Anyone who has the slightest bit of common sense and at least some knowledge of mathematics will know that this is hogwash.

The real reason for this scandalous - and for most people unaffordable - increase in premiums is that the insurance companies want to streamline their membership. Their main target is to push many older and poor people, who are more likely to need medical and hospital treatment, off their books. Thus they will become more profitable, which will please their share holders.

On the Live Line programme on RTÉ Radio 1 there were already many calls today, all from distressed and outraged Irish people, who realised that they can no longer afford their health insurance. Some have been cancelling their policies already today, others are in despair, not knowing what to do.

Thank you, Mary Harney, for making Ireland's health service even more American, unfair and unaffordable as it is already!

For an average family the price rise will mean about € 400 extra payment for health insurance per annum. For people on low incomes, and for recipients of ordinary state pensions, this is simply impossible.
And there are even a lot of the younger people who - now that we are in a recession - will find it extremely difficult to afford the additional payment, which is more than four times the inflation rate with VHI and three times with Quinn.

The Minister for Health Mary Harney (left) came out today rather fast and said sheepishly that she was "very concerned about the rise", describing it as a "major burden for families".

Of course this is an immense burden for families, and for everyone who is single as well. We don't need 'Miss Piggy' to tell us so.

In fact, her statement adds insult to injury, as it was Mary Harney herself who removed the ministerial regulation from the health insurers. Thus they can now raise their prices as they please, no longer controlled or restricted by the government. (Under the old rules any increase in health insurance would have to be approved by the Minister, who could object to it within 28 days after it was announced.)

Mary Harney has no concerns for the Irish people, their health and well-being, and least of all for their financial problems. She lives in the cosy cocoon of another world, perhaps even another planet. She never sees sick people and is only concerned with the ever more radical privatisation of hospitals and health services, so her friends in the private health industry can rake in ever more and ever larger profits.

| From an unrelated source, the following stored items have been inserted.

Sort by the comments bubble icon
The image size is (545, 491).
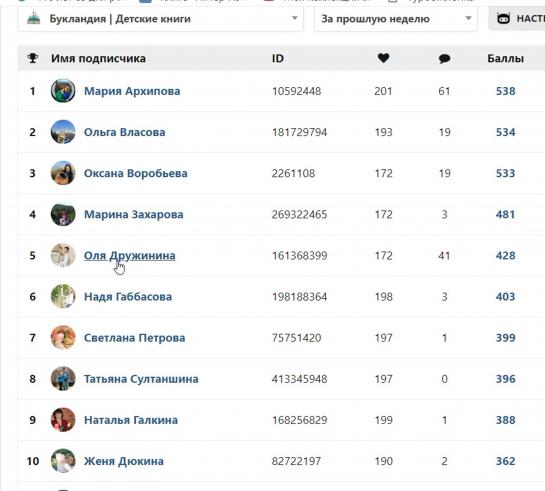(444, 59)
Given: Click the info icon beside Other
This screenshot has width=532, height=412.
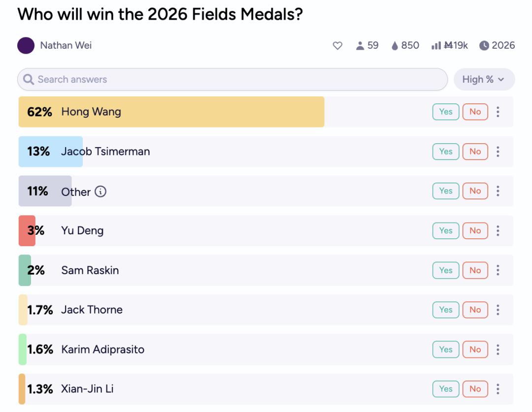Looking at the screenshot, I should (100, 191).
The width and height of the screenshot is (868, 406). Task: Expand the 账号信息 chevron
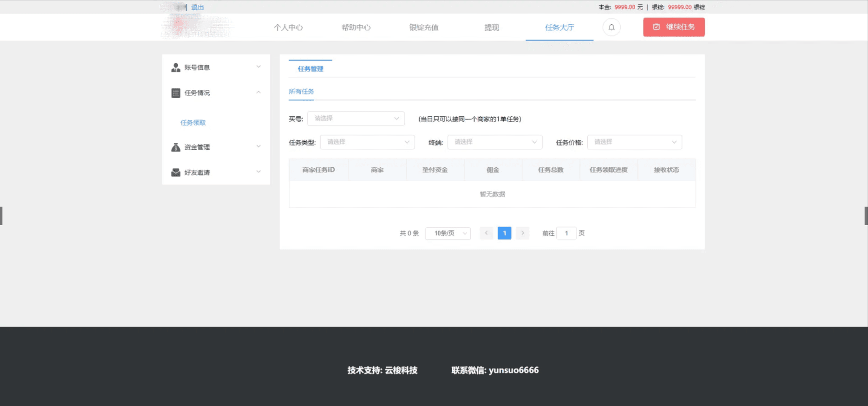(258, 67)
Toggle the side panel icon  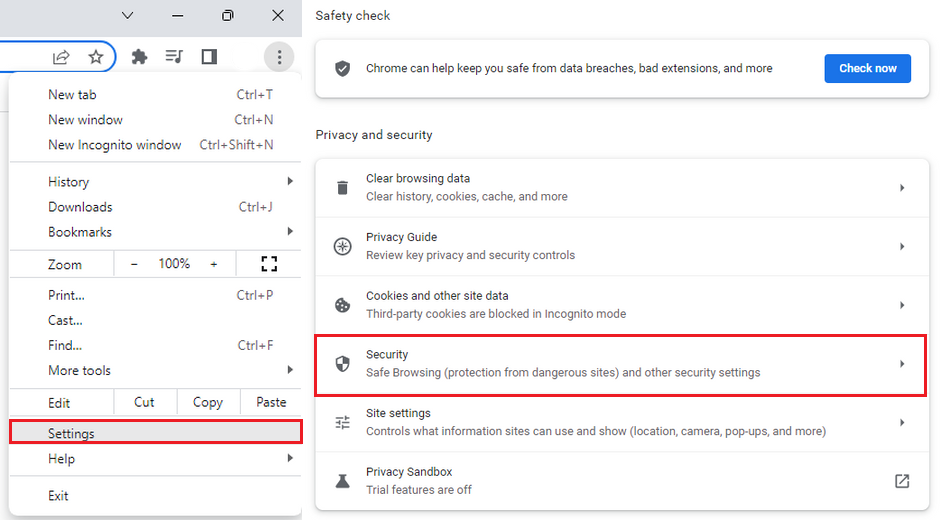click(x=209, y=57)
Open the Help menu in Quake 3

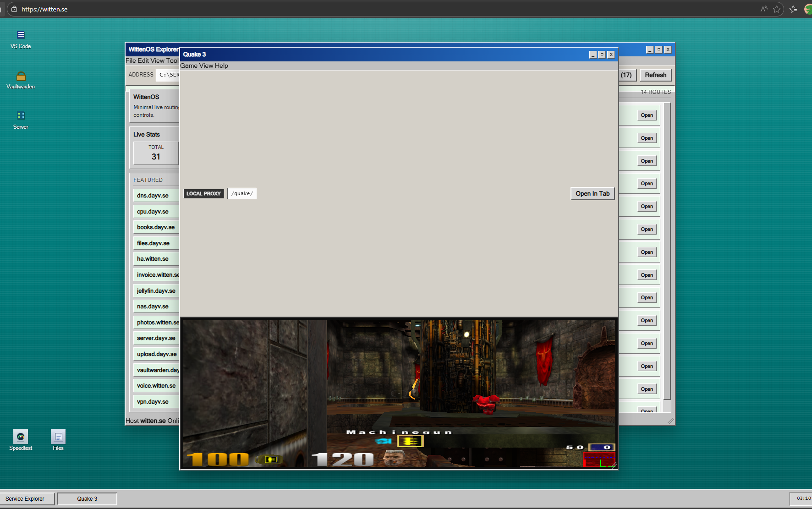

On the Live Line programme today it was mentioned that an ordinary (public) general hospital in Ireland is now charging a patient the outrageous sum of € 4,300 per day, just for the bed and the little food that is served. Operations and other medical treatments are charged extra (but surprisingly often less costly than just the bed, which is there all the time anyway).

And if that were not scandalous enough, one caller reported that his sick wife was charged the princely sum of € 12,000 per day for a bed in a private hospital in Dublin.
This is even beyond the level of a scandal. This is criminal extortion!

It is also another example of the utterly corrupt culture Fianna Fáil and the PDs have created in Ireland over the past eleven years they have been in government. Under their leadership ever more money is given to their rich and super-rich friends, while the ordinary and hard-working people of Ireland are ever more squeezed and robbed of the little they have.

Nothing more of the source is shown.